• **What to produce**:
Please filter the data below down to the lines holding the string "policy".

===== Material for this exercise

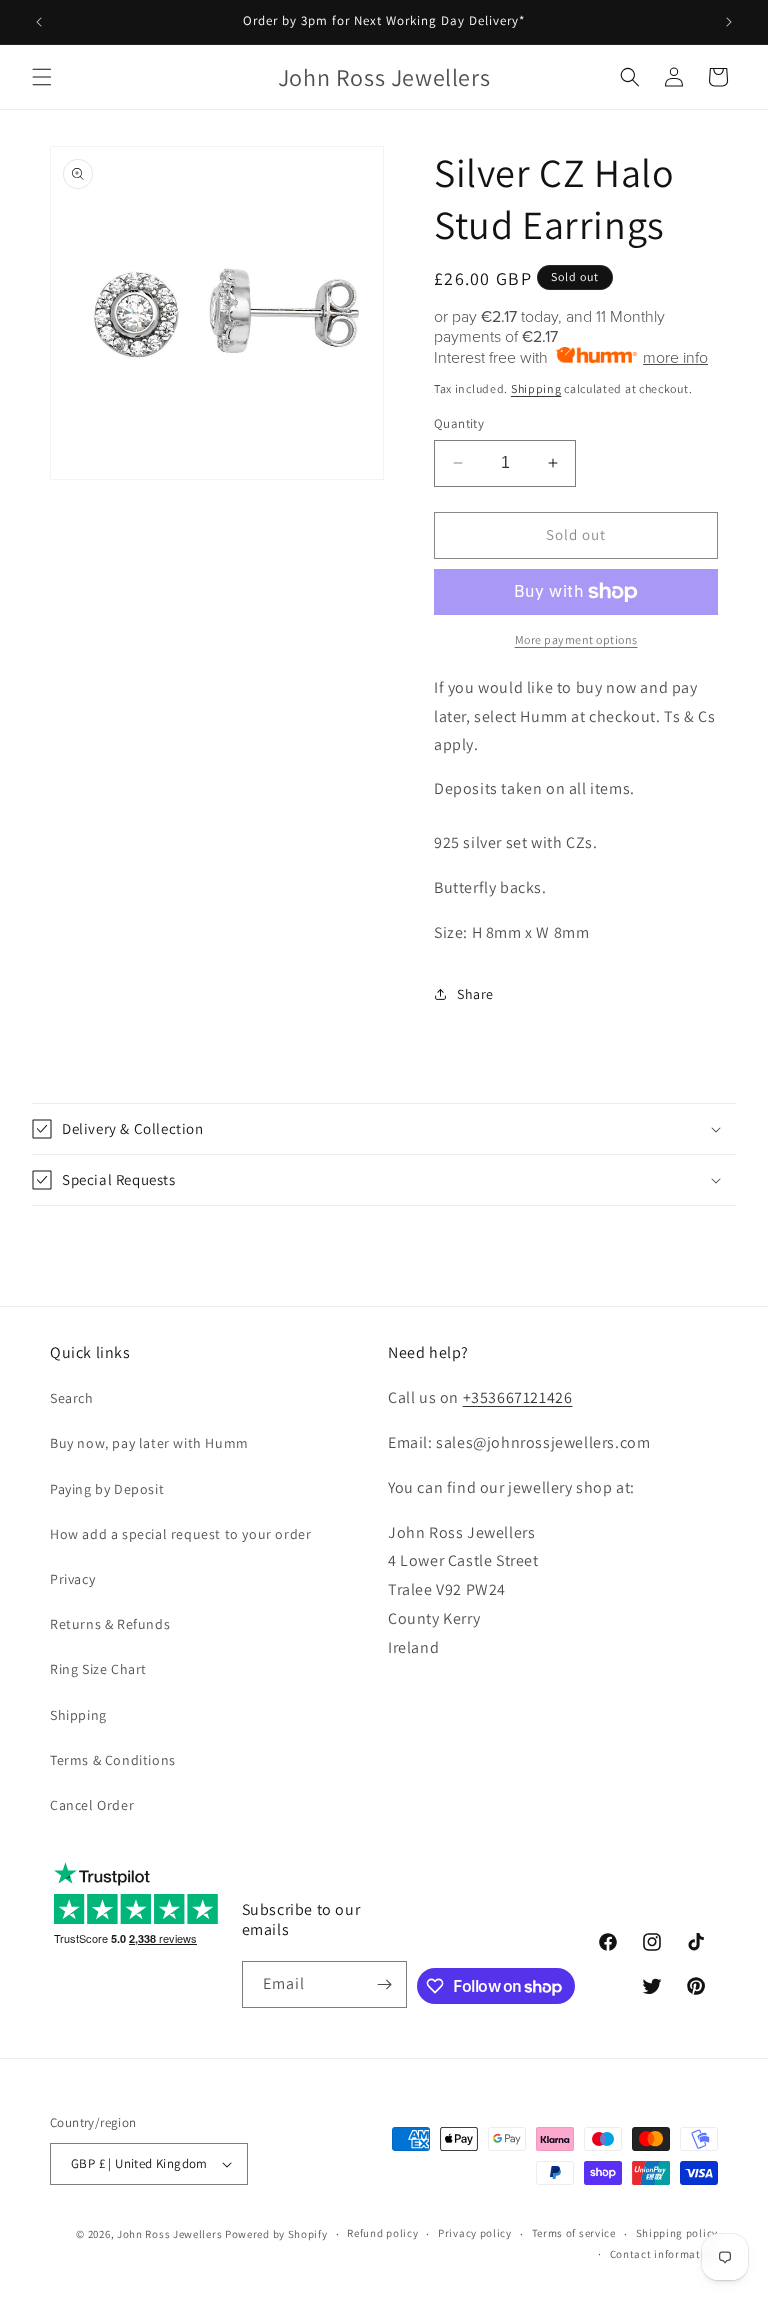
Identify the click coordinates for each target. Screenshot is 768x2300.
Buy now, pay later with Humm (149, 1443)
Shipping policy (677, 2233)
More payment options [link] (576, 639)
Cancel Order (92, 1805)
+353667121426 (518, 1397)
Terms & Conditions (113, 1760)
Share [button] (475, 994)
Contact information (664, 2254)
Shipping (536, 388)
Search (72, 1398)
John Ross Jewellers (169, 2234)
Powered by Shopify (276, 2234)
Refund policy (382, 2233)
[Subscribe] (384, 1984)
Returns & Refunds (110, 1624)
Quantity (459, 423)
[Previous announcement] (39, 22)
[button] (42, 77)
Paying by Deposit (107, 1489)
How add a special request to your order (180, 1534)
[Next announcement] (729, 22)
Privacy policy (475, 2233)
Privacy (72, 1579)
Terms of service (574, 2233)
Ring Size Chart (98, 1669)
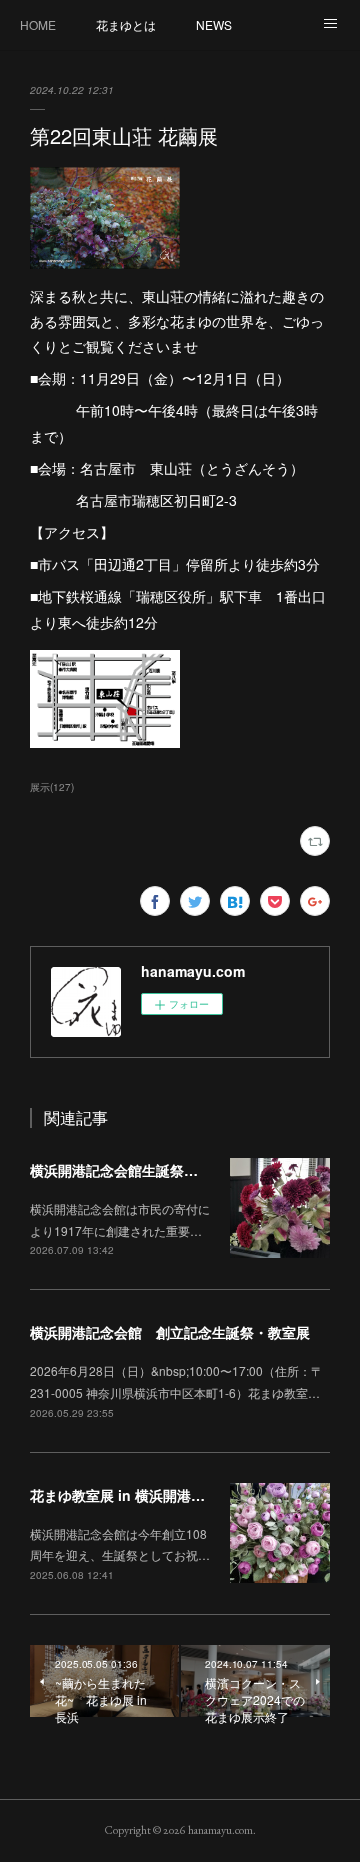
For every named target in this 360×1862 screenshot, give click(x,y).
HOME (38, 24)
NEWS (214, 24)
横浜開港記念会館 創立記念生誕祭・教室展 (170, 1332)
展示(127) (52, 787)
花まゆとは (126, 24)
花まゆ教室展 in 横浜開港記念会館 (138, 1495)
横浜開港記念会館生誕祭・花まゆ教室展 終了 (177, 1170)
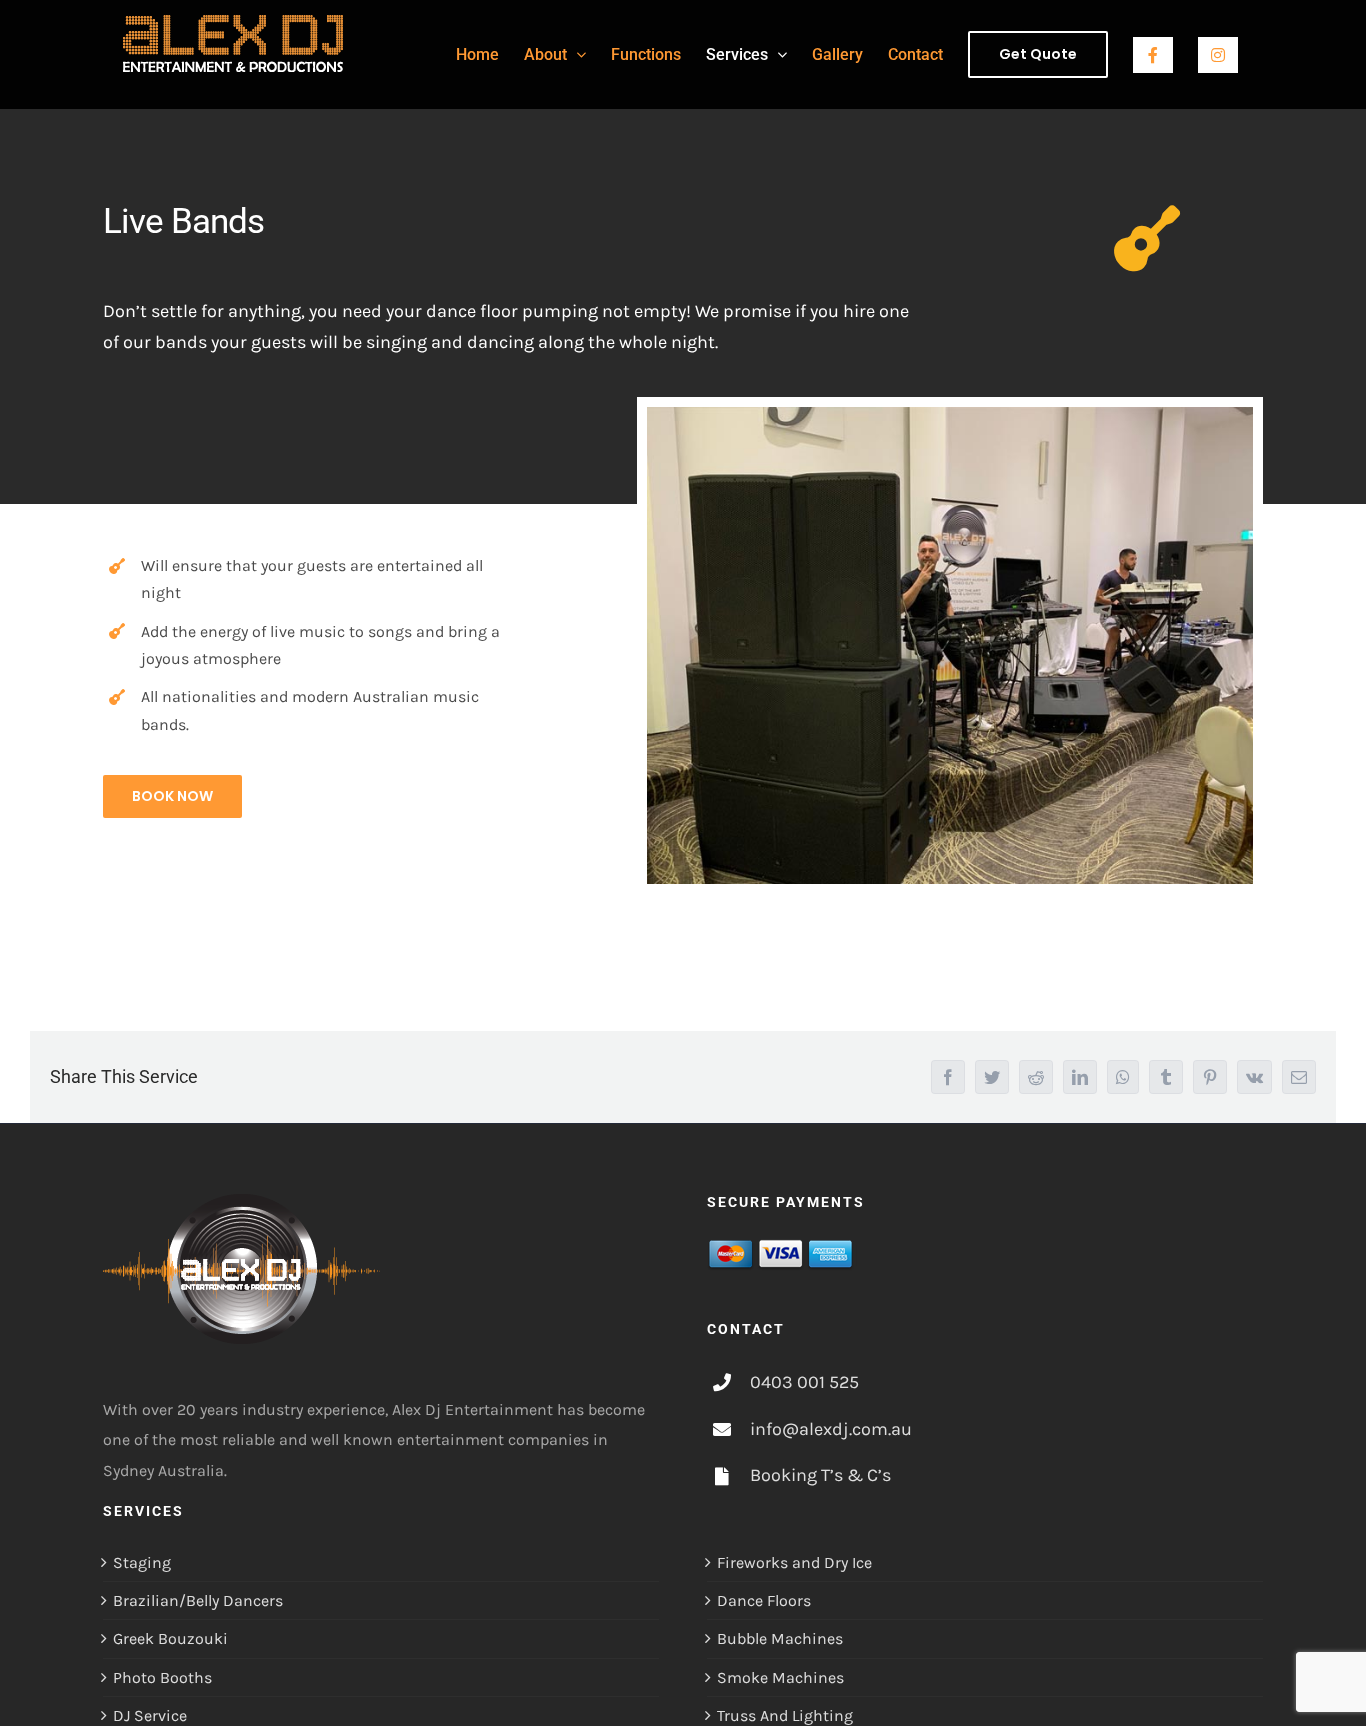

==========

• **Answer space**:
Shipping policy (677, 2233)
Refund policy (382, 2233)
Privacy policy (475, 2233)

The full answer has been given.